## Instructions for the task
Copy the records word for word from the line with "Where should I click to: Tap the ZIP Code Index/Grid" through the line with "pos(67,381)", including both of those lines.

━━━━━ Supplied data

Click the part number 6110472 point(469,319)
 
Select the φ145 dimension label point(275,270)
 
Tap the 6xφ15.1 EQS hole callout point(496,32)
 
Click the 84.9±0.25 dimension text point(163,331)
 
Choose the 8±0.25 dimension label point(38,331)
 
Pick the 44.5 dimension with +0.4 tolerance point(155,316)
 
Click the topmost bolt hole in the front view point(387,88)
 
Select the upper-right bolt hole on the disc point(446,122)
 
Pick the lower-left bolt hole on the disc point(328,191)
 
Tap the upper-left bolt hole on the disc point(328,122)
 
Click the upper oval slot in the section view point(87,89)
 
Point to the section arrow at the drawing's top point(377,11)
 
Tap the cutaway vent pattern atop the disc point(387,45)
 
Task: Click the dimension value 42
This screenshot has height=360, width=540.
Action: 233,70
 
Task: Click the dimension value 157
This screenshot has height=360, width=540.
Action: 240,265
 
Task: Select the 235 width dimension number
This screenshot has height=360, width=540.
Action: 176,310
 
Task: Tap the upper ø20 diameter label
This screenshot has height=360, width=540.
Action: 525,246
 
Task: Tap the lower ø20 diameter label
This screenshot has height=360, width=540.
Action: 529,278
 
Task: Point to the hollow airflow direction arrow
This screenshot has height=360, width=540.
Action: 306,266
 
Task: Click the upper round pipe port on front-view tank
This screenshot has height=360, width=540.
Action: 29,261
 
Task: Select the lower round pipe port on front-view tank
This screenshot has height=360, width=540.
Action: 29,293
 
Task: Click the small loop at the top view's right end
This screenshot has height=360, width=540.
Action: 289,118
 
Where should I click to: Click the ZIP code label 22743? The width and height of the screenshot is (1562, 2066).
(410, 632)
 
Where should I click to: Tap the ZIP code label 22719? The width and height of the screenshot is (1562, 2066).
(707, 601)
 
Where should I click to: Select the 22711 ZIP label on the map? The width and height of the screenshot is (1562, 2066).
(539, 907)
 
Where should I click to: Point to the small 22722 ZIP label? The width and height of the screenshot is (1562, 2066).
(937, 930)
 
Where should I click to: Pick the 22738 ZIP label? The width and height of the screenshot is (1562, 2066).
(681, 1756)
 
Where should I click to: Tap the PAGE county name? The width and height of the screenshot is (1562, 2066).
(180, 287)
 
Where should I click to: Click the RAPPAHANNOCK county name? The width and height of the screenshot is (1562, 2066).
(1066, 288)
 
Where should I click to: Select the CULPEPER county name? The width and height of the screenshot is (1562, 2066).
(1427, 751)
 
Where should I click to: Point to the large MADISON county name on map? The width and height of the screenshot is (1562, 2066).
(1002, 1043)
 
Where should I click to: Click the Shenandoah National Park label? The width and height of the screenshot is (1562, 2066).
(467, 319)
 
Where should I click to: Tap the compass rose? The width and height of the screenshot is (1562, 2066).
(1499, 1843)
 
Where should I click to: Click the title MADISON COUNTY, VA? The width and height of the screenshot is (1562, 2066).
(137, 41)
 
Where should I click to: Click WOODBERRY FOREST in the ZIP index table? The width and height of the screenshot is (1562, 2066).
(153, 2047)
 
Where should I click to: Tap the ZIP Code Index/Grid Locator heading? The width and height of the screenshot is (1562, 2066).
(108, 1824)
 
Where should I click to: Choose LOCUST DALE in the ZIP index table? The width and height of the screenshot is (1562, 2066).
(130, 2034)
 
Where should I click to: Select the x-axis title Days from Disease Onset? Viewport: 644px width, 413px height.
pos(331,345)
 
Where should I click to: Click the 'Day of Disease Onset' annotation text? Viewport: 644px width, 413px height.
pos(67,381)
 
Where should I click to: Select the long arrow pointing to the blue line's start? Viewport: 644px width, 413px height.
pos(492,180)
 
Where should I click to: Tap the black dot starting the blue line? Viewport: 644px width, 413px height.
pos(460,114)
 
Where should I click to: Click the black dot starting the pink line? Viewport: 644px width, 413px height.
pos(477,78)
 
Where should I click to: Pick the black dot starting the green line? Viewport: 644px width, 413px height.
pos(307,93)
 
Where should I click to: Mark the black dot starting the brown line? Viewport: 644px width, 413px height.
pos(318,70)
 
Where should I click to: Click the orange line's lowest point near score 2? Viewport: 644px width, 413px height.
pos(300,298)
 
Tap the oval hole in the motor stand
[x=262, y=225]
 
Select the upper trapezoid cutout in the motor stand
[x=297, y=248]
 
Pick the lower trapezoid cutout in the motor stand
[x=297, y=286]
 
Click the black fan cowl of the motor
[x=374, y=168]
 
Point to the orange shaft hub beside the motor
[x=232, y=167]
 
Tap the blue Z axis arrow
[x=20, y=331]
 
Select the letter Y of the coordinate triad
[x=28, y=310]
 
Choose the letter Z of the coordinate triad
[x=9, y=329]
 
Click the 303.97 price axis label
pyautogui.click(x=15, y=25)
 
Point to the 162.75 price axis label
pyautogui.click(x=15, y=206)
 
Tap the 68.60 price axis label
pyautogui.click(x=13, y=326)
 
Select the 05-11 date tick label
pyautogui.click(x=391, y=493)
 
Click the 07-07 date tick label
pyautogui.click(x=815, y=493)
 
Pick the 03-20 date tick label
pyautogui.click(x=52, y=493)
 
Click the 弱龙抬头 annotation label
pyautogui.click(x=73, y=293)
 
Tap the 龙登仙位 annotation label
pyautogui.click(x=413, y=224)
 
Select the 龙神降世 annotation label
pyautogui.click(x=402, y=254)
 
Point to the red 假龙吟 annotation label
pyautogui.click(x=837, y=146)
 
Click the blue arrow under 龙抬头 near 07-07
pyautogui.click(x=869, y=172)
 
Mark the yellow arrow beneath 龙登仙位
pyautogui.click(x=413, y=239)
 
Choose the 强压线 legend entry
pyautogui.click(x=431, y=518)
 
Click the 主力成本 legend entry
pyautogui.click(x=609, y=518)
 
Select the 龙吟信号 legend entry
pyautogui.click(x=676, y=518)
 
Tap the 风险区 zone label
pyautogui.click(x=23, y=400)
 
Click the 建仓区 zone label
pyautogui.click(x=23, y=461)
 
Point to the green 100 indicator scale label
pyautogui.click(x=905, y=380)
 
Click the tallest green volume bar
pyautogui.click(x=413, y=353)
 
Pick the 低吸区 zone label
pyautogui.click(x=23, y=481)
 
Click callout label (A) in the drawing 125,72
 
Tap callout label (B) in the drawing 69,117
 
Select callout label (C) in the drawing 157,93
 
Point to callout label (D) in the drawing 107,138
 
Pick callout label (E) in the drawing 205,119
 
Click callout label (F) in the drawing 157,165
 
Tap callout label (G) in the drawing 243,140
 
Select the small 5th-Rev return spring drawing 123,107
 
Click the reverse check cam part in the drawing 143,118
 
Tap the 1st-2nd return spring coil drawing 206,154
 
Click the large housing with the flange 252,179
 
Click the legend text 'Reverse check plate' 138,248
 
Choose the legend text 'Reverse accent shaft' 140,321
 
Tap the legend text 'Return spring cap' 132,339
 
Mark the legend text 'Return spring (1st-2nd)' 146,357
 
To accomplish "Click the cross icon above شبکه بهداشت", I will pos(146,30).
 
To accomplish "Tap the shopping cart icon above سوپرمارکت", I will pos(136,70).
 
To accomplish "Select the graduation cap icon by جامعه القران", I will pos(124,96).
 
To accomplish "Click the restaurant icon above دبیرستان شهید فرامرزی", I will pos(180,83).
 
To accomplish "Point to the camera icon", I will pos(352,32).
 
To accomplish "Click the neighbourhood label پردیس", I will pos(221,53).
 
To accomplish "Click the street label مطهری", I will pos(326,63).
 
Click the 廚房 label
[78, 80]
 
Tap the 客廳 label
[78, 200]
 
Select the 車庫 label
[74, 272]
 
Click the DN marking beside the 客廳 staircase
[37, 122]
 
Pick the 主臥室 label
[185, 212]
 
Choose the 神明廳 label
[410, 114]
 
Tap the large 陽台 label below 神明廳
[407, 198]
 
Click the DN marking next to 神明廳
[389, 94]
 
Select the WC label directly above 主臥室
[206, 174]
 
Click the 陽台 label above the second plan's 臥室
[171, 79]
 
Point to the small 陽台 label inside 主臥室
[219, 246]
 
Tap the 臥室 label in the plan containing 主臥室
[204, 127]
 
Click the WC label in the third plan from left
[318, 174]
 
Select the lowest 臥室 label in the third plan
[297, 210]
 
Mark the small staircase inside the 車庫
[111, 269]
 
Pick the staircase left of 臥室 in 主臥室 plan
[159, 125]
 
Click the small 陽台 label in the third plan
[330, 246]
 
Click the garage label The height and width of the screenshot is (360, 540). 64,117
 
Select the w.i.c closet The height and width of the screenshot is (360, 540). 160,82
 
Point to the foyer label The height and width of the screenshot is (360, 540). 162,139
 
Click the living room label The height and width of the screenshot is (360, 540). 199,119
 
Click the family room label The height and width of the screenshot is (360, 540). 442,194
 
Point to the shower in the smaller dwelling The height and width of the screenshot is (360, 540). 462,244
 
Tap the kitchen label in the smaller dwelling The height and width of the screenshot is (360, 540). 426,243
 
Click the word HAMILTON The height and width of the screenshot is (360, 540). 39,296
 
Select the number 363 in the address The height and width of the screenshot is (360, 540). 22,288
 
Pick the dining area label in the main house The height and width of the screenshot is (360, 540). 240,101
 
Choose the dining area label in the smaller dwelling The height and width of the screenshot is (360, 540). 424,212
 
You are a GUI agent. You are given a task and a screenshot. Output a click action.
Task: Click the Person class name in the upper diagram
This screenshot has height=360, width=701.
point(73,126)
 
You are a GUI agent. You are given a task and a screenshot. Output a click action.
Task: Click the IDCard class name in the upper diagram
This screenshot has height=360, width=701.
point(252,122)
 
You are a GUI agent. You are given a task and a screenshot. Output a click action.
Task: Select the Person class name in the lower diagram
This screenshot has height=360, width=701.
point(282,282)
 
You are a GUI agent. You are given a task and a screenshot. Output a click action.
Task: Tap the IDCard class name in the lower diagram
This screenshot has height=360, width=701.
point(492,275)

━━━━━━━━━━

## Task response
Where should I click to: Tap the ZIP Code Index/Grid Locator heading? The width and height of the screenshot is (1562, 2066).
(108, 1824)
 
Where should I click to: Choose LOCUST DALE in the ZIP index table? The width and height of the screenshot is (1562, 2066).
(130, 2034)
 
Where should I click to: Select the x-axis title Days from Disease Onset? Viewport: 644px width, 413px height.
pos(331,345)
 
Where should I click to: Click the 'Day of Disease Onset' annotation text? Viewport: 644px width, 413px height.
pos(67,381)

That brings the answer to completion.